■ KETENTUAN TUGAS
Jawablah pertanyaan berikut berdasarkan teks tentang insentif PPN untuk sektor properti.
(a) Berapa harga maksimal rumah tapak dan rumah susun/apartemen yang penjualannya dibebaskan dari PPN?
(b) Siapa Ketua Umum DPP Persatuan Perusahaan Realestat Indonesia (REI)?
(c) Hingga bulan apa REI meminta kebijakan insentif PPN diterapkan?

■ TEKS YANG DIEKSTRAK
┄┄┄┄┄┄┄┄┄┄
Bisnis.com, JAKARTA – Pemerintah memberikan insentif Pajak Pertambahan Nilai (PPN) untuk sektor properti selama 6 bulan agar dapat mendorong pemulihan sektor ini.
Insentif itu berupa pembebasan PPN untuk penjualan rumah tapak dan rumah susun/apartemen dengan harga maksimal Rp2 miliar serta pemangkasan 50 persen PPN untuk hunian dengan kisaran harga Rp2 miliar hingga Rp5 miliar.
Merespons hal itu, Ketua Umum DPP Persatuan perusahaan Realestat Indonesia (REI) Paulus Totok Lusida menyambut baik insentif PPN yang diberikan untuk sektor properti. Pasalnya, insentif ini baru pertama kali diterapkan sepanjang sejarah.
Oleh karena itu, ini mestinya menjadi kesempatan bagi calon konsumen untuk mendapatkan rumah idamannya dengan harga yang lebih terjangkau dan tanpa harus membayar PPN.
"Ini seumur-umur kan nggak ada free tax atau free PPN. Ini baru pertama kali terjadi. Kami REI berterima kasih kepada pemerintah khususnya pemerintah pusat atas kebijakan insentif PPN ini. Sejak Covid-19 kan sektor properti ini drop sekali, bayangkan periode Maret-Mei 2020 itu minusnya bisa 85 persen hingga 95 persen," ujarnya kepada Bisnis.com pada Selasa (2/3/2020).
Menurutnya, kebijakan ini melengkapi kebijakan lainnya dengan tujuan mendorong pulihnya industri properti.
Baca Juga
Adapun sebelumnya, pemerintah, Bank Indonesia dan Otoritas Jasa Keuangan telah memberikan stimulus di sektor properti seperti UU No. 11/2020 tentang Cipta Kerja, uang muka 0 persen, penurunan suku bunga acuan (BI7DRR), dan rasio aktiva tertimbang menurut risiko (ATMR).
Kebijakan insentif ini, lanjutnya, akan membuat harga rumah terutama untuk kelas menengah dan menengah atas dapat lebih terjangkau sehingga akan mendorong calon konsumen untuk membeli rumah.
"Pada gilirannya, rumah-rumah stok yang selama ini tidak terserap pasar akan laku terjual. Konsumen juga tidak menanggung pajaknya," kata Totok.
Namun, pihaknya menyayangkan kebijakan insentif PPN ini hanya berlaku 6 bulan atau dari Maret hingga Agustus 2021. Pasalnya, REI meminta kebijakan ini dapat diterapkan hingga Desember 2021.
"Memang kami mintanya sampai Desember, tapi insentif pemerintah, lebih ke arah stok yang ada dulu. Mungkin untuk bisa tahu nanti bagaimana perkembangannya, kalau dikasih sampai Desember dampak tidak signifikan kan useless. Nanti dievaluasi 1 hingga 2 bulan ke depan seperti apa dampaknya ke propetti. Terpenting apa yang kami minta diperhatikan oleh para menteri di bawah Presiden," tuturnya.
Dia menambahkan proses pembangunan perumahan memerlukan waktu yang tidak sebentar. Ketika berlakunya insentif terlalu singkat yakni 6 bulan, ada kekhawatiran pembeli rumah tidak bisa menggunakan insentif tersebut.
"Membangun rumah butuh waktu 6 bulan. Kalau diumumkan sekarang transaksi sampai Agustus, kan enggak bisa dapat insentif September-nya. Pembeli baru kalau beli hari ini realisasinya 6 bulan. Ya kita coba dulu jalan, kita kerja dulu lah, tujuannya pemerintah dengan kita sama," ucapnya.
┄┄┄┄┄┄┄┄┄┄
■ DATA SUMBER

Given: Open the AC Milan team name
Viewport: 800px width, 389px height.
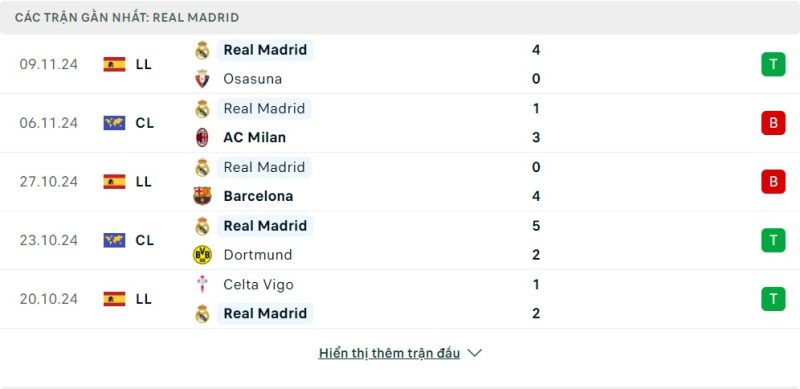Looking at the screenshot, I should (255, 137).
┄┄┄┄┄┄┄┄┄┄
■ JAWABAN YANG DIHARAPKAN
(a) Rp2 miliar.
(b) Paulus Totok Lusida.
(c) Desember 2021.